■ Document excerpt ■
--*--

PRESS RELEASE . . . . . MAY 18, 2021

“Announcing a New Book”

“Minting, Printing & Counterfeiting:

The Trifecta of Making Money during the Civil War Era”

(May 18, 2021) The latest book in the “Money, Mayhem & Might Saga”™ is titled Minting, Printing & Counterfeiting, just released by Talisman & Coiner Productions, LLC, of Hagerstown, Maryland.

Our new book deals with how the profound financial pressures of sustaining a Civil War — in both the North and the South — forced changes in old ways of banking and even making coins and currency. America had never faced such an unprecendented situation — a Civil War costing millions of dollars per day to wage (at its height) and there was no precedent for the burden of paying for such extreme “exigencies of war.”

Available now, “Minting, Printing & Counterfeiting, ™” which is the second book in the Saga, explores the impact of the Confederacy taking three of the five operating US Mints hostage — virtually cutting in half the North’s ability to produce coinage. And, astoundingly, huge gold and silver strikes in the West prompted the North to approve three new branch mints at the height of the War: in Denver, CO, Carson City, NV and a  place called The Dalles, OR (the Phantom Mint that is now home to a brewing company.)

Three Southern Mints “Taken in Trust” — Seized and Closed!

Minting, Printing & Counterfeiting plunges into the fact that various war-related upheavals took a great toll on the North’s ability to produce coins. US coins at that time were made of valuable metals — gold, silver and copper — which led to coin shortages as people hoarded. That hoarding, coupled with the huge costs of war, created the need for paper money — so the presses started to really roll in the North and South. Billions of dollars were printed — and none was backed by gold and silver . . . and so fiat currency was born. As a matter of fact, Congressman Spaulding of New York — who championed the Legal Tender Act of 1862 and the printing of “Greenbacks — would claim that that bill created both an interest-free loan and a national currency; industrialist Cornelius Vanderbilt is said to have claimed that Spaulding “conjured money out of nothing” and did more to win the War for the North than any single battle.

Women enter the Federal Workforce – Some become Career Civil Servants!

--*--

■ Data listing ■

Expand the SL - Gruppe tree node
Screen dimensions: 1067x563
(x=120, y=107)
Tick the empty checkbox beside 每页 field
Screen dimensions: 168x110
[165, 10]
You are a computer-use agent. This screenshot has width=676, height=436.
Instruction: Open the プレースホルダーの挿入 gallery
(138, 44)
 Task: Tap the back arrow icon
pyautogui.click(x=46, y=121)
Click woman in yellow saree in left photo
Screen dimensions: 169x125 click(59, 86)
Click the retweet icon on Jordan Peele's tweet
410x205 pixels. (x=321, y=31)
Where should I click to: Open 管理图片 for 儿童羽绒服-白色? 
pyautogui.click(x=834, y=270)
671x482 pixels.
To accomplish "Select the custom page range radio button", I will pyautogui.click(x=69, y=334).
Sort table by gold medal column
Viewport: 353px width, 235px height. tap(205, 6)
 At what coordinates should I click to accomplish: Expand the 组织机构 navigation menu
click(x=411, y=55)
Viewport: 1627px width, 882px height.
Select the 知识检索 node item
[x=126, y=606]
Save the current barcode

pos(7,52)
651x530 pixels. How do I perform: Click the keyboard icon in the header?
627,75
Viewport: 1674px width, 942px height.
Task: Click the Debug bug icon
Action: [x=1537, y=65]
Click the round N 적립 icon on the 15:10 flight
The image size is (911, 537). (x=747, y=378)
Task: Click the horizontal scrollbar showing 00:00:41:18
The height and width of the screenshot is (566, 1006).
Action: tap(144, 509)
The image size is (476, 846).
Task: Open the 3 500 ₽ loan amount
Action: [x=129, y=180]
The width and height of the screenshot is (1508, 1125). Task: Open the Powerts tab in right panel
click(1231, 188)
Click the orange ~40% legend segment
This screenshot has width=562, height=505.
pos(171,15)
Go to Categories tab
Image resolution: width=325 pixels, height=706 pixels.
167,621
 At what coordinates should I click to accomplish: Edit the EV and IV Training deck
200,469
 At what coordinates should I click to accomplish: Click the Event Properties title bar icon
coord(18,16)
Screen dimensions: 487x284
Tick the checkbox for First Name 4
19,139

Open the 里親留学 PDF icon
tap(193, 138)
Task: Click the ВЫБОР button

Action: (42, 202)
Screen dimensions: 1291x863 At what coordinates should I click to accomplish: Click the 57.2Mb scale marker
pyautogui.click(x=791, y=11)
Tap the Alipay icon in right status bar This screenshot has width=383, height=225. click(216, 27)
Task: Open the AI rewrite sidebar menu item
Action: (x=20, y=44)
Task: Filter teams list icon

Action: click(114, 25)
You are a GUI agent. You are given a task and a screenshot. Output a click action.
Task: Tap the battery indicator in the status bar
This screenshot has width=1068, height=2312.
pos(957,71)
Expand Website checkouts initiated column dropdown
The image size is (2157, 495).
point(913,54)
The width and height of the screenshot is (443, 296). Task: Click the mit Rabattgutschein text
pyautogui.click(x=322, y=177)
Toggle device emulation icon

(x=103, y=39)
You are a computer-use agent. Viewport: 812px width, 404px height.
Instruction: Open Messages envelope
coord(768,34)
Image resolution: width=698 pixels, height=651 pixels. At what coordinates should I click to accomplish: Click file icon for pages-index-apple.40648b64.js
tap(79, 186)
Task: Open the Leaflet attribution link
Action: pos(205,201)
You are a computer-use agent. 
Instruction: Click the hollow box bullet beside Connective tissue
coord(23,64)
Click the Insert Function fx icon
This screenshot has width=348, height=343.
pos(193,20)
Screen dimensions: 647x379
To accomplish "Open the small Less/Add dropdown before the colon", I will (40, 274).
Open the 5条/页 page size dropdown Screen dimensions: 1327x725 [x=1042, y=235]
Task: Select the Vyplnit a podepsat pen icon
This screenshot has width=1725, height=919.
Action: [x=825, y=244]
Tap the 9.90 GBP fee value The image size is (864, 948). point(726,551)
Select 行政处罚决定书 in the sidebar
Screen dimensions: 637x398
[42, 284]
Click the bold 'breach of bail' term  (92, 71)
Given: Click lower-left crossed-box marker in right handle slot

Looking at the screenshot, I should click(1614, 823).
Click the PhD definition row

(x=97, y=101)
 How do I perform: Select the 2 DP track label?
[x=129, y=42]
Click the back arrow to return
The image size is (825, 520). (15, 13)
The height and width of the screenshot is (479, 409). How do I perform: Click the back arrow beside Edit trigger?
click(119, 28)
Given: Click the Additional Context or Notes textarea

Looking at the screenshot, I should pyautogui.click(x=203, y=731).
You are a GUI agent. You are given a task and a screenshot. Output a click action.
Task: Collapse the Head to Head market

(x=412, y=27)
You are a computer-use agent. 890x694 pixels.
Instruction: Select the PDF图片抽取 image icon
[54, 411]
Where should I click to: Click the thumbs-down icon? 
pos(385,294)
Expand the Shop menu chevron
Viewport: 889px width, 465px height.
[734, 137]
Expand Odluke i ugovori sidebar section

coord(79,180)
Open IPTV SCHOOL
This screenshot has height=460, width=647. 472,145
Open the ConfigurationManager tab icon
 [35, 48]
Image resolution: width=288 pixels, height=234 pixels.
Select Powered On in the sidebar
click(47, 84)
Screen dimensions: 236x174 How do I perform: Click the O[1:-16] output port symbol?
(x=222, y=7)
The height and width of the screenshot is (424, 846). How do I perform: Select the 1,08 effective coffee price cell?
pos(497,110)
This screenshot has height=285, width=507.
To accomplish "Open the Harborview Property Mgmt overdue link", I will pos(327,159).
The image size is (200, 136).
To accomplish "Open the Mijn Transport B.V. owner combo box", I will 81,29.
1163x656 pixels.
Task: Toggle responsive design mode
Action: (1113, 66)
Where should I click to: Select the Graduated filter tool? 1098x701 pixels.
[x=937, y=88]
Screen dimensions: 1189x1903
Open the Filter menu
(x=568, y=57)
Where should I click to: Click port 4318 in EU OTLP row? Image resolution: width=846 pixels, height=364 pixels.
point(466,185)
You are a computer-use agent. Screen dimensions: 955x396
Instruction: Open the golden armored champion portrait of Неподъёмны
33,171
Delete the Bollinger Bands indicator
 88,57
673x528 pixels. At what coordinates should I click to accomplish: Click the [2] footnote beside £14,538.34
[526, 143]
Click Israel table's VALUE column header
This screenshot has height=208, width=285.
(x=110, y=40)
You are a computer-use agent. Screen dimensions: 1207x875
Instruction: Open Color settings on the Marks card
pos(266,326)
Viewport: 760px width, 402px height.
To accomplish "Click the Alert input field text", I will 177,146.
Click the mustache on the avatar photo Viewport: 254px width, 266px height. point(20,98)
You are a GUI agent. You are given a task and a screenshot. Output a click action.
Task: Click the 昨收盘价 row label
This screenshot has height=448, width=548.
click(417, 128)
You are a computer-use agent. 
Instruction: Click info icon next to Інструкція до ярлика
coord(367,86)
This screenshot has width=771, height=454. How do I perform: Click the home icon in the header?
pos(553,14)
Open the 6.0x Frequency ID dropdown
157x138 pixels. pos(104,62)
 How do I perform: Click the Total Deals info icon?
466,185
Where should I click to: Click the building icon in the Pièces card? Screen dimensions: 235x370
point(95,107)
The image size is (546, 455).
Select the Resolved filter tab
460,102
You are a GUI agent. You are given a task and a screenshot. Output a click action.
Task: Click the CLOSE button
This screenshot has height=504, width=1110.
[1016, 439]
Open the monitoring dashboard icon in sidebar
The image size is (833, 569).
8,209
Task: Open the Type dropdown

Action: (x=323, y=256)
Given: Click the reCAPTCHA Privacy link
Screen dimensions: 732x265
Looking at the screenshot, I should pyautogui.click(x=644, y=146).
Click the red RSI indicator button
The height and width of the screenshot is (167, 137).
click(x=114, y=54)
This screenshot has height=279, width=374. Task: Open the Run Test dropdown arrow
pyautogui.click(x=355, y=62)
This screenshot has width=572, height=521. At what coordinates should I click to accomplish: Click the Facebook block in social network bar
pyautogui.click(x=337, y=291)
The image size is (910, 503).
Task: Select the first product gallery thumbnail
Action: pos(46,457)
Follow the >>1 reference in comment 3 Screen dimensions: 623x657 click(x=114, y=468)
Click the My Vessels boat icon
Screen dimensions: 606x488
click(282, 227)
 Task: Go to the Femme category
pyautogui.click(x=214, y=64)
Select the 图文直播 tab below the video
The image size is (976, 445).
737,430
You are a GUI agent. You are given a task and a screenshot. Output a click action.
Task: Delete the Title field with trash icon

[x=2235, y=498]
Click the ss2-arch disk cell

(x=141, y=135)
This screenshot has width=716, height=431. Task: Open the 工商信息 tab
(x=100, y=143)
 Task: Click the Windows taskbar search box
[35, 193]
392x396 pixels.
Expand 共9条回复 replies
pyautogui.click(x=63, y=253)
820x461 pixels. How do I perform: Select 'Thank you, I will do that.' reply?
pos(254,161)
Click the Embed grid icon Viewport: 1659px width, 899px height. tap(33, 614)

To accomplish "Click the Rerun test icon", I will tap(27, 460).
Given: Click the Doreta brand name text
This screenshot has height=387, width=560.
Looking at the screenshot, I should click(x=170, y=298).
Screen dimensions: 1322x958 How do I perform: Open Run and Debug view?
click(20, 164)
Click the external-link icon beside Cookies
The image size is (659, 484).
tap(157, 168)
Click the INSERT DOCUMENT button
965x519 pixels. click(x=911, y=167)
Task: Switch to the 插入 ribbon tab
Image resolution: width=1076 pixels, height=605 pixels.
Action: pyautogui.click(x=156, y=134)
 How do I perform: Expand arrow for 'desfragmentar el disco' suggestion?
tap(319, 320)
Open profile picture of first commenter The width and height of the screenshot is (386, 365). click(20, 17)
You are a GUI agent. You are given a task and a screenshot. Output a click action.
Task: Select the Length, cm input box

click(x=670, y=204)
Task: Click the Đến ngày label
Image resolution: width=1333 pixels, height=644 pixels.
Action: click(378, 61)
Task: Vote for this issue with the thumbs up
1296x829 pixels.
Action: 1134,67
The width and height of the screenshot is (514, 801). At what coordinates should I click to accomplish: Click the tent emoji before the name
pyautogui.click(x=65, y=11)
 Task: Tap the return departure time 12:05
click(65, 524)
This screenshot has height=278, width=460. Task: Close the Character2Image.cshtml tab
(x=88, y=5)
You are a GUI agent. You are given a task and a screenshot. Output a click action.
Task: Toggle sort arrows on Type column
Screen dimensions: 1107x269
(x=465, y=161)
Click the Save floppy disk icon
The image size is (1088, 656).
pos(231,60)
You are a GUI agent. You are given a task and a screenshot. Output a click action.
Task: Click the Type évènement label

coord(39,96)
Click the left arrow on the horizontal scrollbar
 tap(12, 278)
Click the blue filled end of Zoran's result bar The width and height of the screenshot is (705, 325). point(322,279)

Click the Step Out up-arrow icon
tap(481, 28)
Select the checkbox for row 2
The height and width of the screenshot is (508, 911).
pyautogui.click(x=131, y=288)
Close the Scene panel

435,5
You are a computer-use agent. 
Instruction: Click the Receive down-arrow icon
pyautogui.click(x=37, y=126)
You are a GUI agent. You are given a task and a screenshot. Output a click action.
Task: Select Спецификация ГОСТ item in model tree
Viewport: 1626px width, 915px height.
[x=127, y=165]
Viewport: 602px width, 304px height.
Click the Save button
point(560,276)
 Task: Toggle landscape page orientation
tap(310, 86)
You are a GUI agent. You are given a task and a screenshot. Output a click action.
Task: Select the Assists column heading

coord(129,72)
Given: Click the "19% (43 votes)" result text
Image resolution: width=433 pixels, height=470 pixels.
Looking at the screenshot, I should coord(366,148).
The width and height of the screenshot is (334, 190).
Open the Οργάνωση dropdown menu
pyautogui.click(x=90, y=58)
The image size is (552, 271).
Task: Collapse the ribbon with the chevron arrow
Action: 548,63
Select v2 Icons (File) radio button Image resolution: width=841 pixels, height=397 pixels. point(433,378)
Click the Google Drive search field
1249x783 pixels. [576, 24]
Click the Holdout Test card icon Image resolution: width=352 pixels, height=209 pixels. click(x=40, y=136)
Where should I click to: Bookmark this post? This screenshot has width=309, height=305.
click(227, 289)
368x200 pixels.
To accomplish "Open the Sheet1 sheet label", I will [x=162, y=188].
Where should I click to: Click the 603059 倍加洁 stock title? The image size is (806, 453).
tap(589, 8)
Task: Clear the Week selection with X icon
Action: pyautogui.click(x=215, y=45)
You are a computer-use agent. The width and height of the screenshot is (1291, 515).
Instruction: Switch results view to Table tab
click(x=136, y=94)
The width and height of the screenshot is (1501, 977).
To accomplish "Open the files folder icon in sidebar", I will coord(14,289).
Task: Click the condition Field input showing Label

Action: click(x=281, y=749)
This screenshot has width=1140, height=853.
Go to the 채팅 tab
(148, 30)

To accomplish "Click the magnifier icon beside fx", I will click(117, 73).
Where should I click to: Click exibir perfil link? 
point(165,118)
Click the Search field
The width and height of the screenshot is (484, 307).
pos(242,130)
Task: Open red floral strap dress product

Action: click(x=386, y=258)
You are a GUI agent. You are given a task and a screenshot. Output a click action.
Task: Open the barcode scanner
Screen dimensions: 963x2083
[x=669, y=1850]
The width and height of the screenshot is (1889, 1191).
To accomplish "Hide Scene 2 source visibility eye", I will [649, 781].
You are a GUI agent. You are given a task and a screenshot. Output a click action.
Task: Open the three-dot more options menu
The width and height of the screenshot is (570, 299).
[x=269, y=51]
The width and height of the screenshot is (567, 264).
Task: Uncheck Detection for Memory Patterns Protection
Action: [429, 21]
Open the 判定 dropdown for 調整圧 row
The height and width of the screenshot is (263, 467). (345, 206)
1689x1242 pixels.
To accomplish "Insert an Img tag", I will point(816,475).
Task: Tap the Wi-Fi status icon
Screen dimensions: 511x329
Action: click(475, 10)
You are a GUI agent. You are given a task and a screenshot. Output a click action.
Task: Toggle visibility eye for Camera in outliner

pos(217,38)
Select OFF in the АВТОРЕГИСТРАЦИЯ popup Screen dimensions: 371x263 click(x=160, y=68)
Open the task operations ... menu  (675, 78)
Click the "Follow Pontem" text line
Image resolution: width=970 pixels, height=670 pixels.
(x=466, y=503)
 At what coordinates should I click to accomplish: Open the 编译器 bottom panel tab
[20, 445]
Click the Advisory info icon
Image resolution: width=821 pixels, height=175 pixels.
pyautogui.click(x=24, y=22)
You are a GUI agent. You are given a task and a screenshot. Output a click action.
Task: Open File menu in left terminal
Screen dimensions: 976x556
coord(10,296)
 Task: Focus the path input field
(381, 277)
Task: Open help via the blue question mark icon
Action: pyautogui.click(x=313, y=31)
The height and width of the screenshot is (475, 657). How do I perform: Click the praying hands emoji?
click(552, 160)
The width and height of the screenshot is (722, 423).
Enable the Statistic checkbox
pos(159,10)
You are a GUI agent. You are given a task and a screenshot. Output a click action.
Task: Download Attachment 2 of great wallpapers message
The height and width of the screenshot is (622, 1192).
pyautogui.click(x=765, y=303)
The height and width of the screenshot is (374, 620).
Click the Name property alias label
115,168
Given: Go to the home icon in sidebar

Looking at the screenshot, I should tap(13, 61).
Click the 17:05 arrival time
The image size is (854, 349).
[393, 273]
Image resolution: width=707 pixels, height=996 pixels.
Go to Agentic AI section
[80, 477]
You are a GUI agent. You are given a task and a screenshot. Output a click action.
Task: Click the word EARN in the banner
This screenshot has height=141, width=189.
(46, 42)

--*--

■ Required work ■
Write the next part of the press release announcing the Civil War–era money book, starting right after its final heading.

■ Response to the exercise ■
Producing reams of paper money North and South created the need for people to cut, trim and sign tens of thousands of banknotes and that opened the door for women to join the Treasury Departments of both sides by the hundreds! In the North, they became known as “The Treasury Girls.” Some US Treasury Girls stayed on way beyond the War, becoming career civil servants; one such woman became known as the “Sherlock Holmes” of detecting counterfeit currency for the “Bureau of Redemption” and worked until she was 90 years old!

Three US Branch Mints OK’d by Congress in the West — 1862, 1863, 1864

While three new US branch mints were approved by the US Congress and Abraham Lincoln during the heat of the War (1862 through 1864), we mostly tell the story of the last mint approved by Abe: the Phantom Mint at The Dalles, Oregon — a wild west town at the end of the Oregon Trail. The place was inhabited for thousands of years by native Americans and during the Civil War, a second big gold strike in eastern Oregon brought thousands of prospectors and scalawags to the Town. The mint building was completed by 1870 but no coin was ever produced there.

Counterfeiting and Koniackers — Fake Money becomes a Weapon of War

And speaking of risky and profitable ventures, counterfeiting of coin and new “greenback” currency was a hot business — some “coney-men” and “koniackers” were patriots and others were hustlers. Big operators made big money; a few (who were sanctioned by the US Government) made so much fake Confederate currency that it fueled Southern inflation and helped starve the South.

It is said that as much as THIRTY PERCENT of all money in circulation was counterfeit by the War’s end. Battling fake money gave birth to the US Secret Service and a bulldog of a man named William Wood became its first Director in 1866 — and died a pauper years on.

All these tales and many more are told in this 165-page book, which is lavishly illustrated with color photos and illustrations. The book is spiral-bound, making it easy to lay open and share with family, friends, civil war enthusiasts and coin club members alike. It is designed to be easy-to-read and easy-to-share.

Minting, Printing and Counterfeiting is Book #2 of the “Money, Mayhem & Might Saga”, a series of books that examine the many ways that the US Civil War left its mark on our nation’s money and its banking system — and we also introduce personalities who helped fund and finesse the war effort on both sides, beginning with the “Rogues who rode the Rails” in the first book about the Confederate Treasure Train. A larger chapter about a “Parcel of Rogues in a Nation” will be featured in an upcoming Saga.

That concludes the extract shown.